Author Guest Post: Jack J Hersch

On Oct. 22, in Enns, Austria, a memorial was dedicated to the 22,000 mostly Jewish prisoners of Mauthausen Concentration camp, who were death marched in April 1945 from Mauthausen to Gunskirchen Concentration Camp, 34 miles away. More than 10,000 of the marchers died of exhaustion or were killed on the march or soon after.

My father was on one death March on April 6, 1945, and he escaped. He was recaptured and escaped from a second death march, on April 16. This time he was hidden by a local family, the Friedmanns, until the American Army liberated the town on May 5, 1945.

I tell the story in my book, Death March Escape.

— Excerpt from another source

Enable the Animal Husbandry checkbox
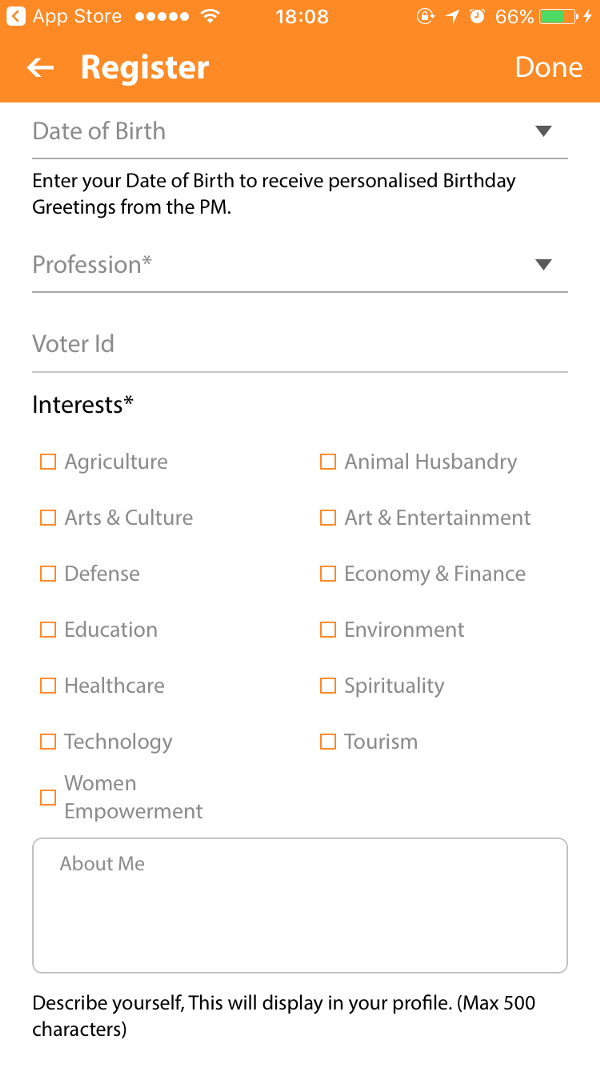 click(327, 461)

In part because of the book, people in Enns got together and erected this memorial to the death marchers generally, and to my father specifically. It is located at the site of his first escape. The book tells my father’s story and sheds light on the cruelty of the Nazis both in the concentration camps and on those death marches, and the bravery of a few people in the town of Enns, who ensured my father’s survival.

Death March Escape is available to order here.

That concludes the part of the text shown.